CRISPR- based epigenetic editing: A new era of disease control without gen, A review

CRISPR-based epigenetic editing is a revolutionary technique that enables precise control of gene expression without altering the underlying DNA sequence. This approach uses a modified CRISPR/Cas9 system, where the nuclease activity of Cas9 is inactivated (dCas9) and fused with epigenetic effector proteins to modify chromatin structure or DNA methylation at specific genomic loci. By targeting regulatory regions of genes, this method allows for activation or repression of gene function in a reversible and controlled manner. Unlike traditional genome editing, which involves permanent changes in DNA, epigenetic editing offers a safer and more flexible alternative for therapeutic interventions.

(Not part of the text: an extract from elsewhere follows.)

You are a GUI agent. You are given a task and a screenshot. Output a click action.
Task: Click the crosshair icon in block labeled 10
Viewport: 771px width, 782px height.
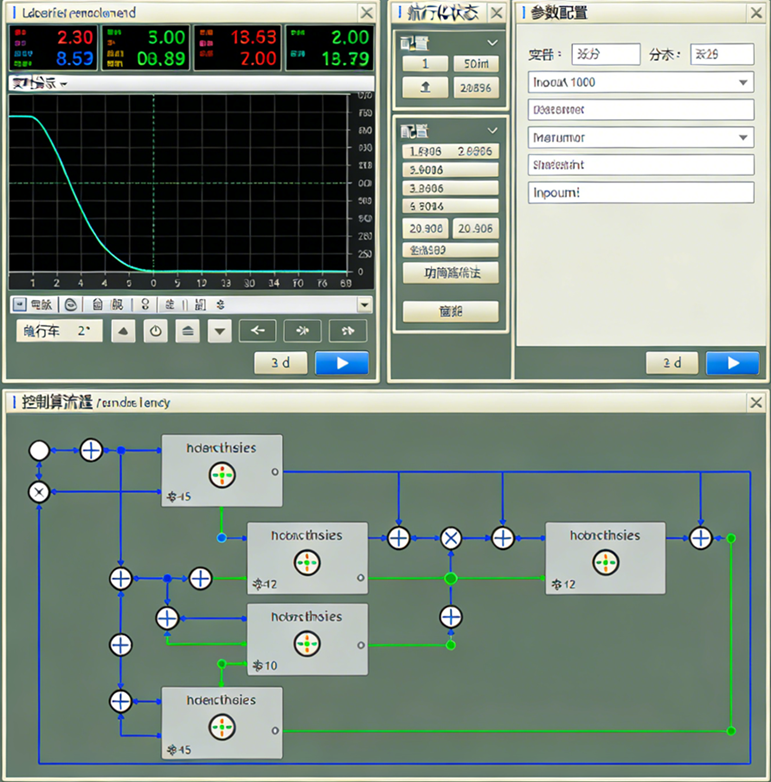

This project focuses on the principles, mechanisms, and applications of CRISPR-based epigenetic editing in disease control. It highlights its potential in treating complex conditions such as cancer, neurological disorders, cardiovascular diseases, and metabolic syndromes, where abnormal gene expression plays a key role. The technology’s non-permanent nature, high specificity, and adaptability make it an essential tool in modern biotechnology and personalized medicine. By providing a deeper understanding of its advantages, challenges, and future prospects, this study emphasizes CRISPR-based epigenetic editing as a promising approach for next-generation therapies.